By exploiting flaws instead of informing software developers, Hacking Team bought and sold tools that enabled clients to crack types of digital encryption and eavesdrop on targets. With the previously secret methods of attack revealed through the breach, however, many of those spy tools have since been rendered useless.

“Hacking Team is committed to providing law enforcement a way to do what it has always done, that is to track criminals and prevent or prosecute crime,” Mr. Vincenzetti wrote. “With the development of global terrorists and especially the ’lone wolf’ terrorist, the ability of law enforcement to track them is critical.”

“Hacking Team will restore the capabilities of law enforcement clients,” Mr. Vincenzetti wrote.

“Until this work is complete, criminals and terrorists in countries around the world will have a lot less to worry about from the law.”

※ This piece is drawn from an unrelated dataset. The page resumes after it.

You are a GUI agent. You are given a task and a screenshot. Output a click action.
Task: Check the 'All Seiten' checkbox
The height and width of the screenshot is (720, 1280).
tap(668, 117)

Leaked emails pilfered through the breach confirmed that Hacking Team had supplied tools that enabled governments to spy on more than just “bad guys,” however.

Correspondence and contracts made public by hackers verified for the first time the contents of the firm’s client list, and details revealed through the breach forced the company to acknowledge publicly that its products have previously been supplied to repressive states, including Sudan, Ethiopia and Russia.

“What the Hacking Team exposure revealed was not just a lot of legitimate states violating human rights laws in order to track criminals, but also a lot of states with abysmal human rights records using this software to facilitate the persecution of journalists and human rights defenders,” said Smari McCarthy, an Icelandic information activist and the chief technology officer for the Organized Crime and Corruption Reporting Project.

Given that dozens of governments have turned to Hacking Team for help going after persons of interest, however, he said that an attack of this caliber having been suffered by a so-called security firm says much about the current state of affairs.

“It is a testament to how severely broken all computer security is that a self-professed computer security firm could get so severely violated,” he added. “Their security was deplorable, from what I’ve seen, but the bad news is that most people have even worse security.”

Following the Hacking Team breach, anti-secrecy group WikiLeaks published a searchable database of pilfered emails containing sensitive correspondence between the likes of its CEO and international clients.

New details contained in the disclosure about the firm’s relationship with the DEA raised questions regarding contracts with the U.S. government, and Sen. Chuck Grassley, Iowa Republican, wrote the FBI, saying it was “troubling that the leaked documents also revealed Hacking Team’s business relationships with a number of repressive regimes around the world, including Sudan.”

“While it is vital that U.S. law enforcement and our military have the technological tools needed to investigate terrorists and criminals in order to keep the public safe, it is also important that we acquire those tools from responsible, ethical sources who are acting in accordance with the law,” Mr. Grassley said.